**Task requirements:**
Go through the records and report each line in which the word "next" occurs.

Stored data
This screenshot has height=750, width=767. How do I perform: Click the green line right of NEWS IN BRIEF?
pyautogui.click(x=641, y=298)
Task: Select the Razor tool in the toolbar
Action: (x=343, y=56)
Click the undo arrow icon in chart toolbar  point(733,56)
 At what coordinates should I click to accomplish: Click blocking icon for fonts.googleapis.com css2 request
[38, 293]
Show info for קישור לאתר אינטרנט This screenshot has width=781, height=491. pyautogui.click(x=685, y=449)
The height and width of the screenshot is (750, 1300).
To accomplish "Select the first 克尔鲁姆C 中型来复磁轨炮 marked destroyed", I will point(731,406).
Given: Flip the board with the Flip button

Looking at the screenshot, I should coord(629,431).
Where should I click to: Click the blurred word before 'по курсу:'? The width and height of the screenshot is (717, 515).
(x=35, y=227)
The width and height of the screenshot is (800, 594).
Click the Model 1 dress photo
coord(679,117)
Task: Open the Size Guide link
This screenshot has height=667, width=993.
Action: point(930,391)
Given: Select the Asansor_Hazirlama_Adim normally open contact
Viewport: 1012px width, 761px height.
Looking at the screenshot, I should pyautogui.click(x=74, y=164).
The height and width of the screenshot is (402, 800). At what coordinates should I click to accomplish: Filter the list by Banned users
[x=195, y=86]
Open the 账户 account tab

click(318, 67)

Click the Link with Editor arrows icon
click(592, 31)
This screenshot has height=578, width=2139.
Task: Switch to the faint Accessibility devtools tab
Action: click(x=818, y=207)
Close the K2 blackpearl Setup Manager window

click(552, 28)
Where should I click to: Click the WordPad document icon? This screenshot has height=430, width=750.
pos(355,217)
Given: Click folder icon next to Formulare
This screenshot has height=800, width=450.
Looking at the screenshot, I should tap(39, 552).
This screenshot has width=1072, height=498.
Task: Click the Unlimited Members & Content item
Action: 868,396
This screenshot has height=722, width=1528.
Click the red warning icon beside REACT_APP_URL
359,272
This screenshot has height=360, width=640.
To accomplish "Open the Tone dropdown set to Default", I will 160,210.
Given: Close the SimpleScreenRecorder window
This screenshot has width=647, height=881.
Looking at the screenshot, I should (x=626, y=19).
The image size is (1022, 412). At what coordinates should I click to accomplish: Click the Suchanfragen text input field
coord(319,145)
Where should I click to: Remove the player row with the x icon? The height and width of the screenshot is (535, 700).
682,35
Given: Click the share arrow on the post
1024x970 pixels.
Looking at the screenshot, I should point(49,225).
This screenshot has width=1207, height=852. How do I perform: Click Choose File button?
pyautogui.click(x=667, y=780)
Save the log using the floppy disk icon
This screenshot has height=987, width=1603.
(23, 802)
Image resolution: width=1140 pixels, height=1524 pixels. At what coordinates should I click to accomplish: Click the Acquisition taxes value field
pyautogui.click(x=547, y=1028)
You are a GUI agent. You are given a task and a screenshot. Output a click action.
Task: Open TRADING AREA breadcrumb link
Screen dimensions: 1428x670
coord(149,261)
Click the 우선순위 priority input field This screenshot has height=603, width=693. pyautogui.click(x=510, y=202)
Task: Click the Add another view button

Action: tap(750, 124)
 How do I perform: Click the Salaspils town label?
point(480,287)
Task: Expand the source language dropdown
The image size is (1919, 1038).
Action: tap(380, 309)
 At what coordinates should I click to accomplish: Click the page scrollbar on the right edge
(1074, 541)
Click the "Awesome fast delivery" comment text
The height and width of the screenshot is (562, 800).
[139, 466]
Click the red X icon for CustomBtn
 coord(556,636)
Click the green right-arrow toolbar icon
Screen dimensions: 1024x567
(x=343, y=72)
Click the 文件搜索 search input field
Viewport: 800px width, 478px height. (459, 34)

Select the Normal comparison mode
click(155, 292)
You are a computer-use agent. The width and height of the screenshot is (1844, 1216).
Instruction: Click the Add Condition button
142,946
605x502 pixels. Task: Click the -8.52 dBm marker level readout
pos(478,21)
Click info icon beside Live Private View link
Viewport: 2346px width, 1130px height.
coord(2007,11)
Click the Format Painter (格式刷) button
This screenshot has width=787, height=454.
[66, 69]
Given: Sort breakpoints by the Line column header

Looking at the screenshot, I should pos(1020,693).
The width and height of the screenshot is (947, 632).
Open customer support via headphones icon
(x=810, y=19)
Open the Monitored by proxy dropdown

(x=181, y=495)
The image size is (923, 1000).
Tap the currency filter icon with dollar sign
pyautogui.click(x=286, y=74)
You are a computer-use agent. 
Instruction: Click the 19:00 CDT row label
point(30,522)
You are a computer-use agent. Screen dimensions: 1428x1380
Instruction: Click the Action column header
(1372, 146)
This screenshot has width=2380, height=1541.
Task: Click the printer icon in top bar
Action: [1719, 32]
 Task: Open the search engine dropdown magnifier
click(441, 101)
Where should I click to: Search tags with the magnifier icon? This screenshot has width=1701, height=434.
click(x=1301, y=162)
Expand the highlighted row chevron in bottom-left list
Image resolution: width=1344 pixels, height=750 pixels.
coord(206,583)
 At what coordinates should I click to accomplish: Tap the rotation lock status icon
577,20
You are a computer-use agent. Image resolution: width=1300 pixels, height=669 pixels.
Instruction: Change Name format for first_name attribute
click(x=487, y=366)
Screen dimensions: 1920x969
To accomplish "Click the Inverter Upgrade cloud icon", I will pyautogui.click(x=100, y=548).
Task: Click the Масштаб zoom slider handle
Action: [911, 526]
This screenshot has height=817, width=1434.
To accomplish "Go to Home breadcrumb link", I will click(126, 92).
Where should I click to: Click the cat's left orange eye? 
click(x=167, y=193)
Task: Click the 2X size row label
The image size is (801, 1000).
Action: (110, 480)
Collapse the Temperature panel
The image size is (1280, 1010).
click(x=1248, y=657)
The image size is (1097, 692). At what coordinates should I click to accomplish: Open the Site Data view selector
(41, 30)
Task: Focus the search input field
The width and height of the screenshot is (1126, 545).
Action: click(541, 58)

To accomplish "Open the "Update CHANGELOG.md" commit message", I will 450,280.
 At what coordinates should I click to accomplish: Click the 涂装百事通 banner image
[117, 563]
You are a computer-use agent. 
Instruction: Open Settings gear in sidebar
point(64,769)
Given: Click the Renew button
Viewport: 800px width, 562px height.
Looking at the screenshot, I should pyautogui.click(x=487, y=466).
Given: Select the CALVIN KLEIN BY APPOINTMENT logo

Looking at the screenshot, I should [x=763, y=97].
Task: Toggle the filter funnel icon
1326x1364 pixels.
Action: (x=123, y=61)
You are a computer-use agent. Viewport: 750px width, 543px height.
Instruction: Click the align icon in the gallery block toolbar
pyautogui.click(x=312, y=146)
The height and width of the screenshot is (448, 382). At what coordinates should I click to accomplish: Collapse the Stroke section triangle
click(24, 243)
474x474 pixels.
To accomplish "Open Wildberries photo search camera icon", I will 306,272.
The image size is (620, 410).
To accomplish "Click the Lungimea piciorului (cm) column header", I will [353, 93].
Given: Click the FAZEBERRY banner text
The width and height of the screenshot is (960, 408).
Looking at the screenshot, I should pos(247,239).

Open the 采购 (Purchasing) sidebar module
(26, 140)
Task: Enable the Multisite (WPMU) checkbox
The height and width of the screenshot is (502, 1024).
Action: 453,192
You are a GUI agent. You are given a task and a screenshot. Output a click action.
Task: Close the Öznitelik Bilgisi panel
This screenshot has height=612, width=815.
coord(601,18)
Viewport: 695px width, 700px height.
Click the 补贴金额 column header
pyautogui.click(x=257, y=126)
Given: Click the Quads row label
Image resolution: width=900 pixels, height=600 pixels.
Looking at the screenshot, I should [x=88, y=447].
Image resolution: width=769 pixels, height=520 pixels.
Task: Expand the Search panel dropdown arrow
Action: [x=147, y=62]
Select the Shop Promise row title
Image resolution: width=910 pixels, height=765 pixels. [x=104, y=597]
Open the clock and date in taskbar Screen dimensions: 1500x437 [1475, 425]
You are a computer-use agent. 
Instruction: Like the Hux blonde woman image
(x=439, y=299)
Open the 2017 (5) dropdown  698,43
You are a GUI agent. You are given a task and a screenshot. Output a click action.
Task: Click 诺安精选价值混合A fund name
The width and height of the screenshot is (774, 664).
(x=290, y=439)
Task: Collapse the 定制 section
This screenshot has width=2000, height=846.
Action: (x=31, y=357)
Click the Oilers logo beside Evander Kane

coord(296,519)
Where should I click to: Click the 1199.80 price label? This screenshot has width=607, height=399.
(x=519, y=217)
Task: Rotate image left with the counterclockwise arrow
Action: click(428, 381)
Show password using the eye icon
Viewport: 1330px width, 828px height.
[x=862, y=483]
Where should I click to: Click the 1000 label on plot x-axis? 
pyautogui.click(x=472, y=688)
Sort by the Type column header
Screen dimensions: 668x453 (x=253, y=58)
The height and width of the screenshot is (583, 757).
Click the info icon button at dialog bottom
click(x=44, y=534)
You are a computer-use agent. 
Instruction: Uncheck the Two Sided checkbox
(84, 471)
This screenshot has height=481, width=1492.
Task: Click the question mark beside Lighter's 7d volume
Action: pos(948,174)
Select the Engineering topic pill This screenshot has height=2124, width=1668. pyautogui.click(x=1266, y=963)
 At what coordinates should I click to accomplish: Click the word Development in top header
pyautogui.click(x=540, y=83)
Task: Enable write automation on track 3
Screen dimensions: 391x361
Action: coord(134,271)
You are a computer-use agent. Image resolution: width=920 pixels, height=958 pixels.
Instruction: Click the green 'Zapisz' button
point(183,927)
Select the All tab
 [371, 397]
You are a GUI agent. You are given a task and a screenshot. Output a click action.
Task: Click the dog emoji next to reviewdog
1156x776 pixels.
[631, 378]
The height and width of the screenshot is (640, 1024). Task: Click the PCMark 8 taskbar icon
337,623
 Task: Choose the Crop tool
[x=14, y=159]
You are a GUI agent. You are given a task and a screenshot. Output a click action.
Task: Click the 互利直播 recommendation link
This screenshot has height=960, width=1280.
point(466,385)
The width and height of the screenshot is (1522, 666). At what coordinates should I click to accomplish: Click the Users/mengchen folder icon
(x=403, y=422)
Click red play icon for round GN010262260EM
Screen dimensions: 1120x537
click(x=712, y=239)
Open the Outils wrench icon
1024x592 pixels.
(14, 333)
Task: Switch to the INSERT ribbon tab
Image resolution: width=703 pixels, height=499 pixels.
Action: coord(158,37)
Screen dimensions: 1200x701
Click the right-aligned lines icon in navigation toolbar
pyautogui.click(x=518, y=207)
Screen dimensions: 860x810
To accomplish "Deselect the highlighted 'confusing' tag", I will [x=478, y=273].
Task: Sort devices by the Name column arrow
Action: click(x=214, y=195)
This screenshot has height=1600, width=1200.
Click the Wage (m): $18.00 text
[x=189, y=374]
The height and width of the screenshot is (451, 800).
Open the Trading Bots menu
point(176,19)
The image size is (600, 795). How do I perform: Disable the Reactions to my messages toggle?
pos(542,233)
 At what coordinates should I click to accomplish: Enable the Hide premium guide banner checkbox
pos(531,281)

**Solution:**
Given: Click folder icon next to Formulare
Task: Click the dog emoji next to reviewdog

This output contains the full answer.